Content analysis
Summary
This is a method of summarising a large body of fairly short statements
into a small statistical table in a report. The method described
here presupposes a spreadsheet; you can find specialised computer
programs for doing the same thing.
Benefits
This method imposes a discipline on the process of summarising
user comments that will produce a more objective result than simply
picking out 'representative statements.'
Method
The method of content analysis (CA) described here is applicable
to analysing a body or corpus of many short statements or records.
Each statement should be no more than approx. 20 words long and
there should be at least 12 such statements in the corpus. The statements
may come from different persons, from one person, or be notes in
the behaviour of one or more persons. The starting point in any
case is a series of short records which can be represented in written
form.
First ensure that each record represents one and only one theme.

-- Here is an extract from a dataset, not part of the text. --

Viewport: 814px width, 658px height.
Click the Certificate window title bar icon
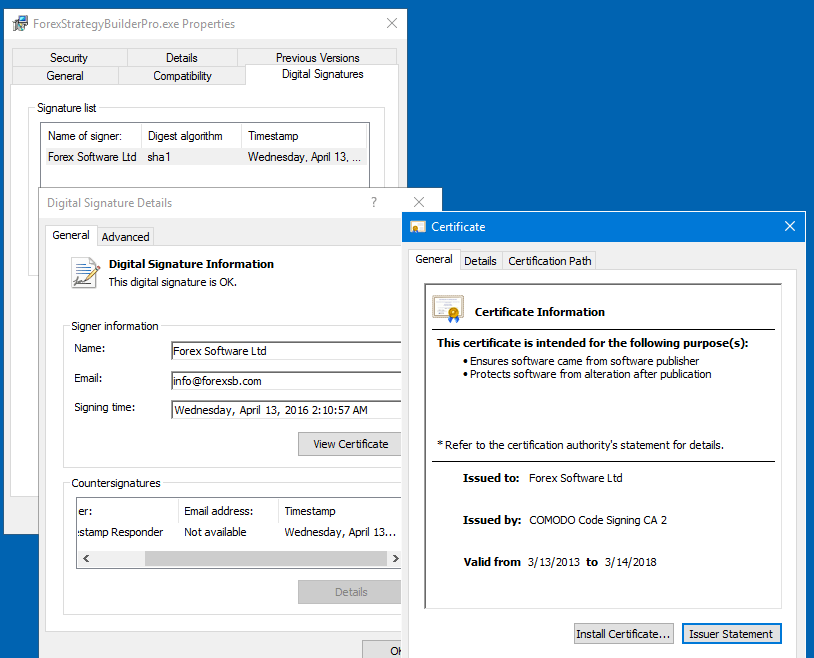(x=417, y=226)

Look carefully at statements with connectives such as 'and' and
'but' in them. Such statements may need to be broken down into simpler
units. Enter the statements into the second column of a spreadsheet,
one statement per cell. You may if you wish add any identifying
information about each statement in the cell to its right.
On each cell to the left of the statement, insert a numeric code
corresponding to the theme of the statement. For instance any mention
of the legibility of the screen fonts may be coded as a 20. It is
best to code these in tens (10, 20, 30 etc.) at first.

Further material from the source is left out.